START Data for this exercise

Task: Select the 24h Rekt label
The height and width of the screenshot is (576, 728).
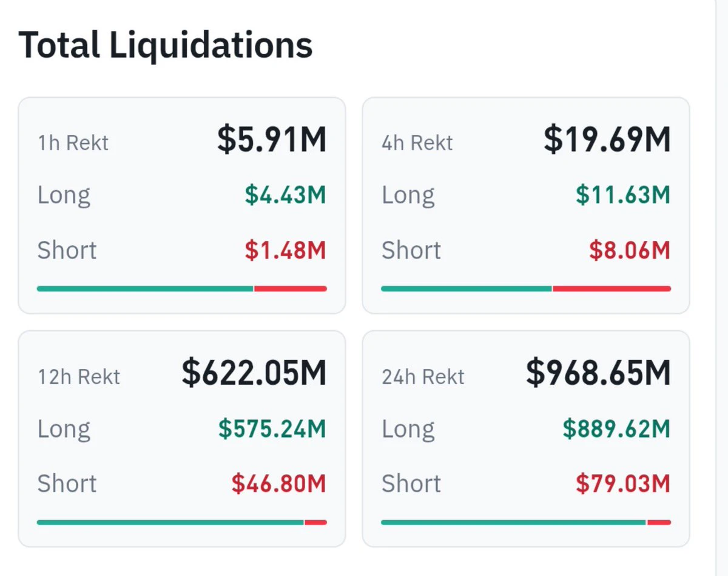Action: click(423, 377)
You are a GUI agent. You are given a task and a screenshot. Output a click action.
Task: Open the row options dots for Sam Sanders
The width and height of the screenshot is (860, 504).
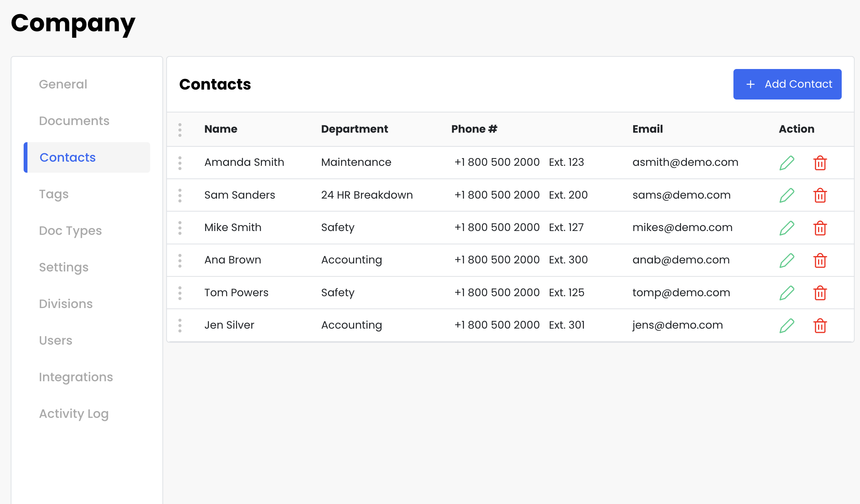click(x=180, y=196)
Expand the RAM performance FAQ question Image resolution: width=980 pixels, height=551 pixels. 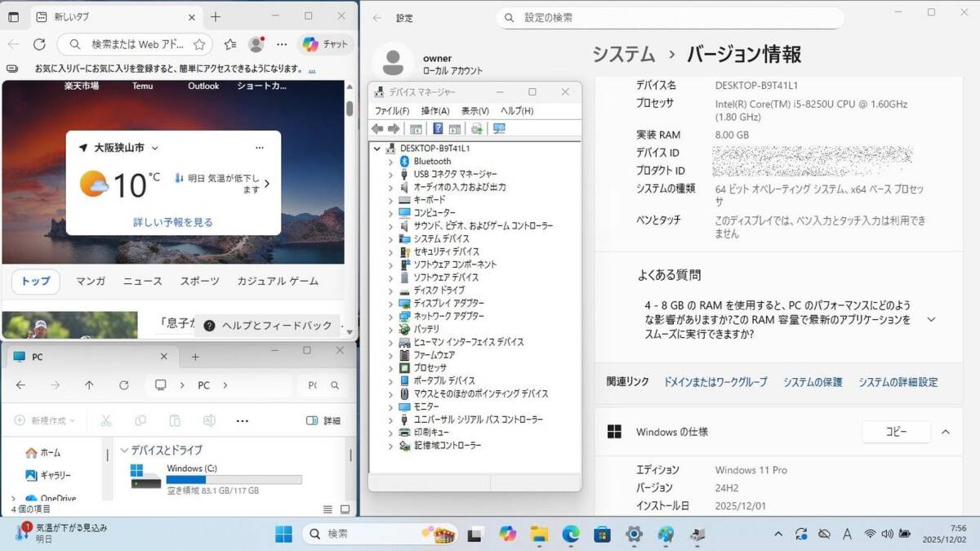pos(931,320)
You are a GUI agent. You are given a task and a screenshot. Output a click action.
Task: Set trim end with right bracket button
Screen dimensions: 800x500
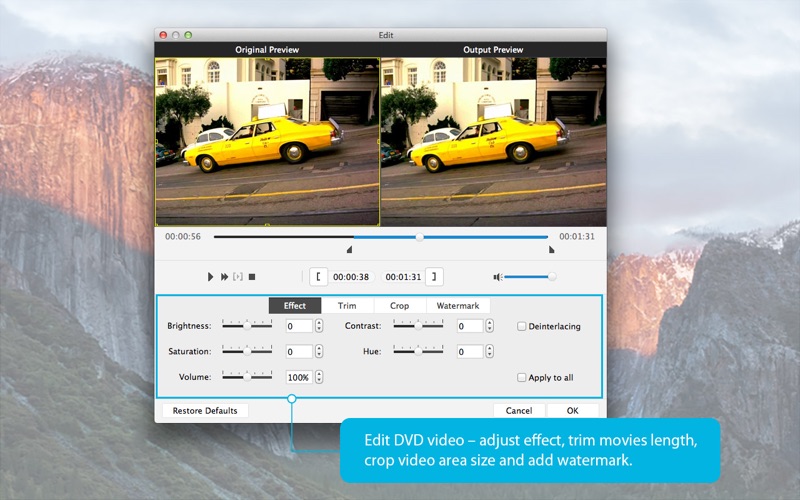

END Data for this exercise

> Problem description:
Reproduce word for word the lines from the line with "Task: Set trim end with right bracket button" to the end of the entries above, both included, but leave the pictures out.

> Problem solution:
Task: Set trim end with right bracket button
Screen dimensions: 800x500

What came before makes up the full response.